[Pixel coordinate grounding data]
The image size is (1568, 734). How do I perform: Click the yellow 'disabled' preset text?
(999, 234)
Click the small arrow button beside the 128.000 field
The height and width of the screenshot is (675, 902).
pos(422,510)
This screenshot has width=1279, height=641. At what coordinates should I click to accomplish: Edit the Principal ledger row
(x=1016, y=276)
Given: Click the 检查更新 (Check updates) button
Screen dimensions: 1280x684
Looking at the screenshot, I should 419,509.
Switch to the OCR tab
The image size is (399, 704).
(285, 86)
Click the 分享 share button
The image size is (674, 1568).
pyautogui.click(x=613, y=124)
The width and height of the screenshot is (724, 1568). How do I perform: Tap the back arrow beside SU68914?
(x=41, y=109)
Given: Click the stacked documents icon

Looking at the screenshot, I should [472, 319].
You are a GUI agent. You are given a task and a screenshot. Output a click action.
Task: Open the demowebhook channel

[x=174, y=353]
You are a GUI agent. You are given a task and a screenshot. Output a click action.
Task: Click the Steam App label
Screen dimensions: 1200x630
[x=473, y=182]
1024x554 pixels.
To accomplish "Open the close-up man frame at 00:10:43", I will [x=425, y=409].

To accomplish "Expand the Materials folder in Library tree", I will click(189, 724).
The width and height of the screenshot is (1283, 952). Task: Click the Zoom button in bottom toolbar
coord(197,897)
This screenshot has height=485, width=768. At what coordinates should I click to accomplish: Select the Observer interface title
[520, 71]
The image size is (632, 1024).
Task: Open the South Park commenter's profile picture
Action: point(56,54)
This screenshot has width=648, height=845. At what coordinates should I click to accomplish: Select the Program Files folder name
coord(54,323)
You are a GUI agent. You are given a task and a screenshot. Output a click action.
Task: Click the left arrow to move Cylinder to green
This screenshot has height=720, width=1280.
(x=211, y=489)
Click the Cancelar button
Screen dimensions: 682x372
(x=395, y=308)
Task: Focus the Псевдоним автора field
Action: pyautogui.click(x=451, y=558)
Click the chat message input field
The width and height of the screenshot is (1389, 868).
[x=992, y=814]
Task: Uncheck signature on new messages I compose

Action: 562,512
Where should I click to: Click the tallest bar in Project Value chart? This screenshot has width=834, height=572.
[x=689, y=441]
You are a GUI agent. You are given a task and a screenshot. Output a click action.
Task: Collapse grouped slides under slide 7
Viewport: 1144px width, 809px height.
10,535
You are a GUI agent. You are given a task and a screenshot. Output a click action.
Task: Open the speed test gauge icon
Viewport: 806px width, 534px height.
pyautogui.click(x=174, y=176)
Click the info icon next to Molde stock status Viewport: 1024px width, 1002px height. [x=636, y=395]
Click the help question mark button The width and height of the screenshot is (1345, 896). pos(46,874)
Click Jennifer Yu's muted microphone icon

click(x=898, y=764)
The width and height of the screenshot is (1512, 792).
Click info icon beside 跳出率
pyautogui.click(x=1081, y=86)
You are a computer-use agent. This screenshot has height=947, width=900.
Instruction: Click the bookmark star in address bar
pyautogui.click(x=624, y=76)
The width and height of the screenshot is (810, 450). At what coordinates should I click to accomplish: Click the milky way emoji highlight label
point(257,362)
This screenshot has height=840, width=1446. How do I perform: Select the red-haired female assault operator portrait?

# Instructions for the task
Reproduce exactly every line between the line with "Task: Open the speed test gauge icon" and the last line of the records above, both included.

# Task solution
Task: Open the speed test gauge icon
Viewport: 806px width, 534px height.
pyautogui.click(x=174, y=176)
Click the info icon next to Molde stock status Viewport: 1024px width, 1002px height. [x=636, y=395]
Click the help question mark button The width and height of the screenshot is (1345, 896). pos(46,874)
Click Jennifer Yu's muted microphone icon

click(x=898, y=764)
The width and height of the screenshot is (1512, 792).
Click info icon beside 跳出率
pyautogui.click(x=1081, y=86)
You are a computer-use agent. This screenshot has height=947, width=900.
Instruction: Click the bookmark star in address bar
pyautogui.click(x=624, y=76)
The width and height of the screenshot is (810, 450). At what coordinates should I click to accomplish: Click the milky way emoji highlight label
point(257,362)
This screenshot has height=840, width=1446. How do I perform: Select the red-haired female assault operator portrait?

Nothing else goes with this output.